(Pixel coordinate grounding data)
++++++

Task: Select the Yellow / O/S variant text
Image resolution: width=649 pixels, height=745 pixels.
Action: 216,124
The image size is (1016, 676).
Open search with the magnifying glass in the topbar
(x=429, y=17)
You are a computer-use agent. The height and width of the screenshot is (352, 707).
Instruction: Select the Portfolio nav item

++++++

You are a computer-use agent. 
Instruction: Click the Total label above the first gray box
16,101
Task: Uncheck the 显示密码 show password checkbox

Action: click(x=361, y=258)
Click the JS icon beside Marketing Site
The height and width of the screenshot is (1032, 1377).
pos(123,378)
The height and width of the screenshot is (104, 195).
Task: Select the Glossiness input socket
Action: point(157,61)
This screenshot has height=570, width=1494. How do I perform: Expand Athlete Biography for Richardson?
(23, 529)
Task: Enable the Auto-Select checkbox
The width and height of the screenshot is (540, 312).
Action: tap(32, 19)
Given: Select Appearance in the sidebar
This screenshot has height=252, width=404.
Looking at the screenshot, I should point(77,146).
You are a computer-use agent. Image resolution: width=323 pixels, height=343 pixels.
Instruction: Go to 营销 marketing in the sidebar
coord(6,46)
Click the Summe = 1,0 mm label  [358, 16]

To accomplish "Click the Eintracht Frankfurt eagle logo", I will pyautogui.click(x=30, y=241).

++++++

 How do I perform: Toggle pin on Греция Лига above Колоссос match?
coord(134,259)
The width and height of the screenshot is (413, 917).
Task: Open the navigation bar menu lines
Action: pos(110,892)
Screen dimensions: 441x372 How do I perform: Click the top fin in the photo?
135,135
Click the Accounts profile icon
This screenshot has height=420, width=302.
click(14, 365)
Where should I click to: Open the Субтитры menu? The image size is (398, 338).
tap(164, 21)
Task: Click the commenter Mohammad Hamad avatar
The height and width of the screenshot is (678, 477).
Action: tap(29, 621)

++++++

- **EXERCISE DETAILS**
Your answer must be the lines above from the one containing "The image size is (1016, 676)." to the one containing "Instruction: Select the Portfolio nav item", both included, restated word for word.

- **ANSWER BELOW**
The image size is (1016, 676).
Open search with the magnifying glass in the topbar
(x=429, y=17)
You are a computer-use agent. The height and width of the screenshot is (352, 707).
Instruction: Select the Portfolio nav item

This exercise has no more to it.